Results from a new study on seniors’ use of social networking sites suggest that older adults who use Facebook may experience an improvement in cognitive abilities.

Janelle Wohltmann, a graduate student at the University of Arizona set out to see whether teaching older adults how to use the social networking site Facebook could help improve their cognitive performance and make them feel more socially connected. 

Wohltmann, along with UA’s head of psychology, Betty Glisky, gathered 42 participants for the study, ranging in age from 68 to 91. The seniors completed a series of exams measuring social variables, such as their levels loneliness and social support, as well as their cognitive abilities. 
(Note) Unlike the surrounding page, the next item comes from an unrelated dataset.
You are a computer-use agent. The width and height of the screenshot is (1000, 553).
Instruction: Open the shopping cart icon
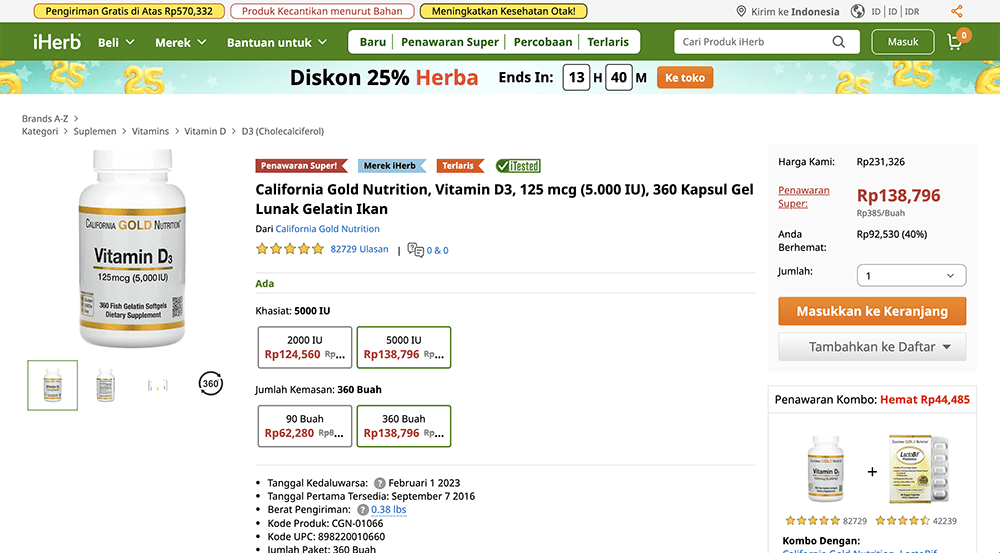click(x=955, y=43)
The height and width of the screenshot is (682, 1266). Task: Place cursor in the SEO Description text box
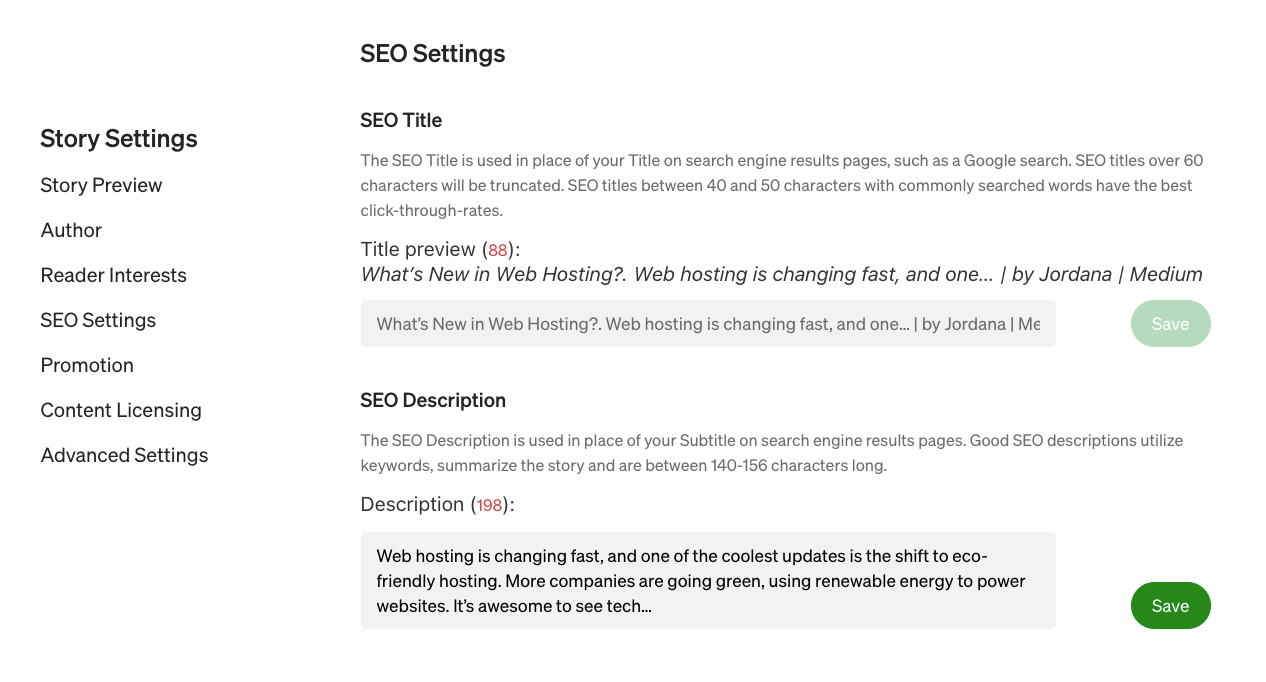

The participants were then divided in to three groups. The first group was trained on how to use Facebook, and asked to become “friends” with fellow members of the group and post messages at least once per day. The next was trained to use Penzu.com, an online diary site in which entries are kept private, with no social sharing component. This group was also instructed to post daily, using only short messages to mimic the length of messages typically posted on Facebook. The last group was told they were on a "wait-list" for Facebook training, which they did not actually complete. 

Eight weeks later, all three groups were reevaluated using tests similar to those they took at the beginning of the study. The group that learned to use Facebook scored 25 percent higher than they did prior to training. The other two groups saw no significant change in performance. 

While the results indicate that using Facebook enhanced the seniors’ cognitive abilities, more research is need to discover whether the improvement was due to the social nature of the site, the mental activity of learning something completely new, or a combination of those two factors. 

"The idea evolved from two bodies of research," Wohltmann said. "One, there is evidence to suggest that staying more cognitively engaged – learning new skills, not just becoming a couch potato when you retire but staying active – leads to better cognitive performing. It's kind of this 'use it or lose it' hypothesis." 

"There's also a large body of literature showing that people who are more socially engaged, are less lonely, have more social support and are more socially integrated are also doing better cognitively in older age," she said. 

Wohltmann added that although teaching seniors how to use social media sites would be beneficial to them socially and cognitively, it is important that they understand how to use the technology properly, so they can keep their private information secure.